╭─ SUPPLIED RECORDS
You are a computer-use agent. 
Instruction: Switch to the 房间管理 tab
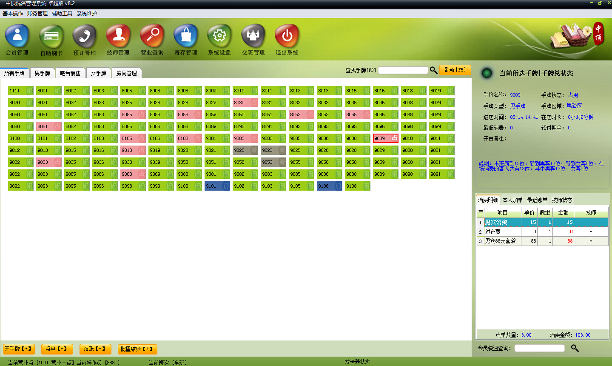(127, 73)
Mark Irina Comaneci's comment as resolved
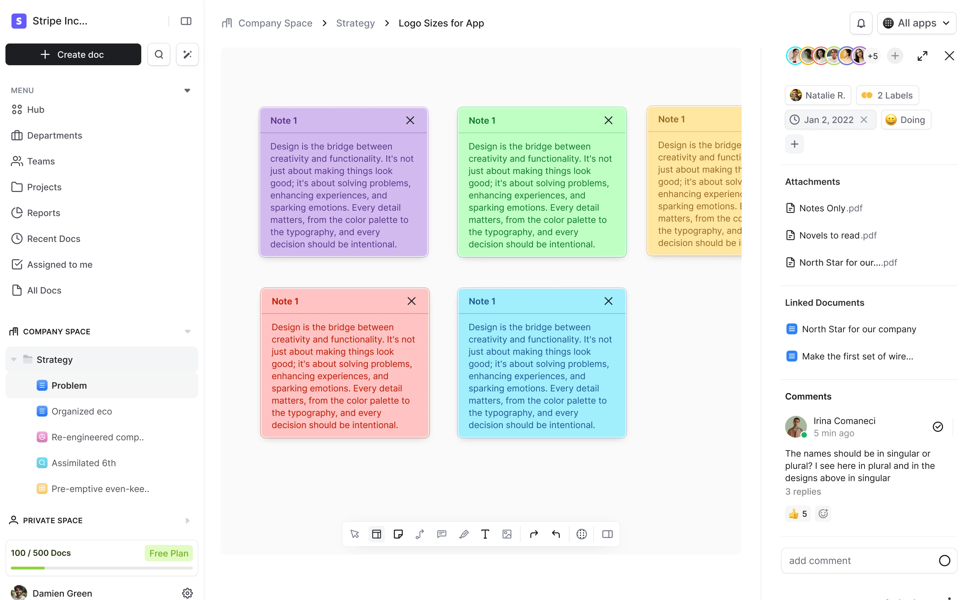The image size is (978, 600). coord(937,426)

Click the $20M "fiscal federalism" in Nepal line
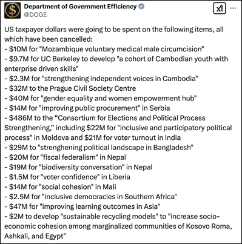(65, 157)
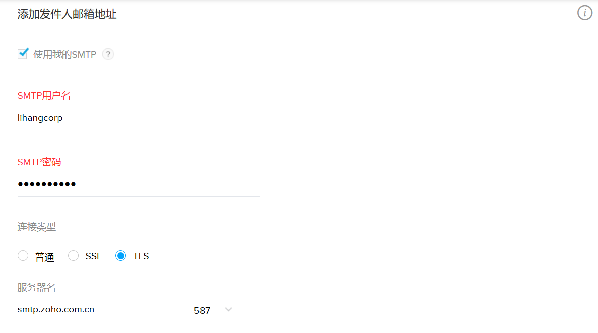The height and width of the screenshot is (333, 598).
Task: Click the smtp.zoho.com.cn server name field
Action: [x=101, y=310]
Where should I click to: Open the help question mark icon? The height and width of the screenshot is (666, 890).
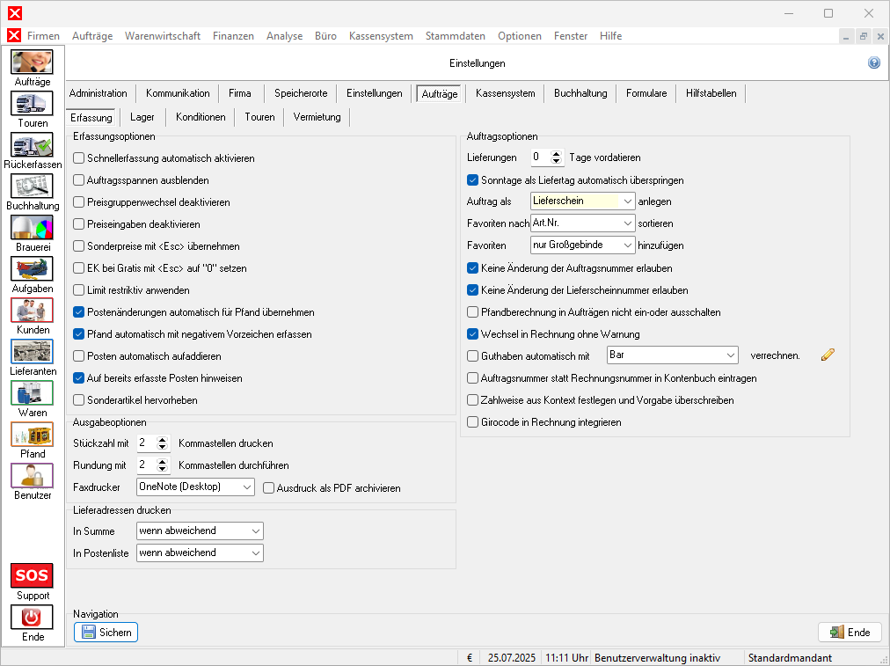(x=873, y=63)
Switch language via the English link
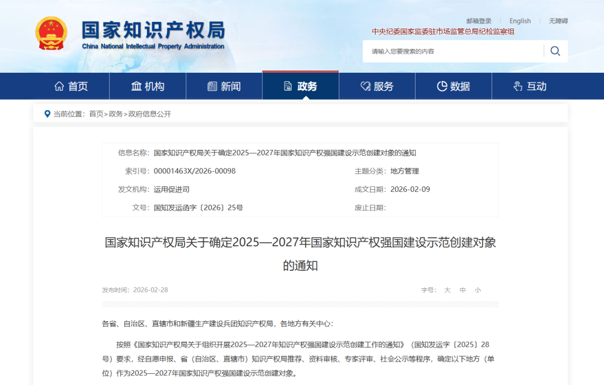Image resolution: width=604 pixels, height=385 pixels. [x=520, y=21]
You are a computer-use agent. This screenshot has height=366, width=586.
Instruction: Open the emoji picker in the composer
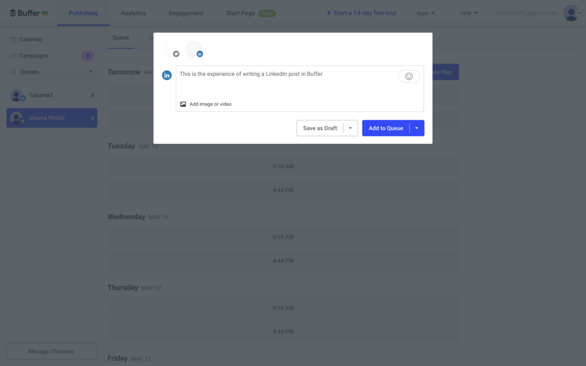point(409,76)
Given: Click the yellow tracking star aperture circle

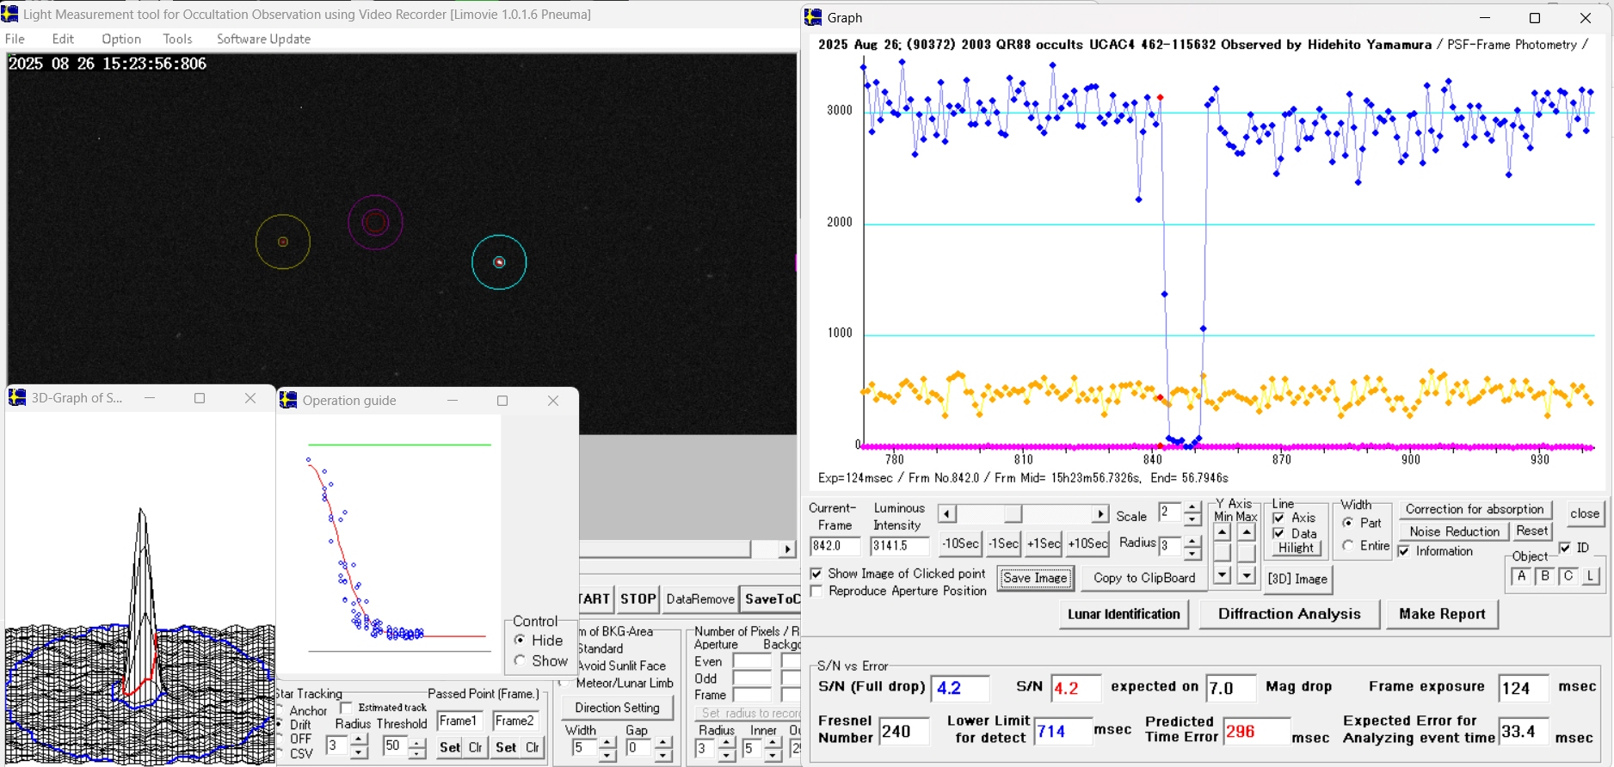Looking at the screenshot, I should coord(283,242).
╰─
● **PROBLEM TO WORK ON**
Every line of the listing that holds "computer" should be found and copied.

● **RESULT OF THE TASK**
You are a computer-use agent. 
You are a computer-use agent. This screenshot has height=366, width=586.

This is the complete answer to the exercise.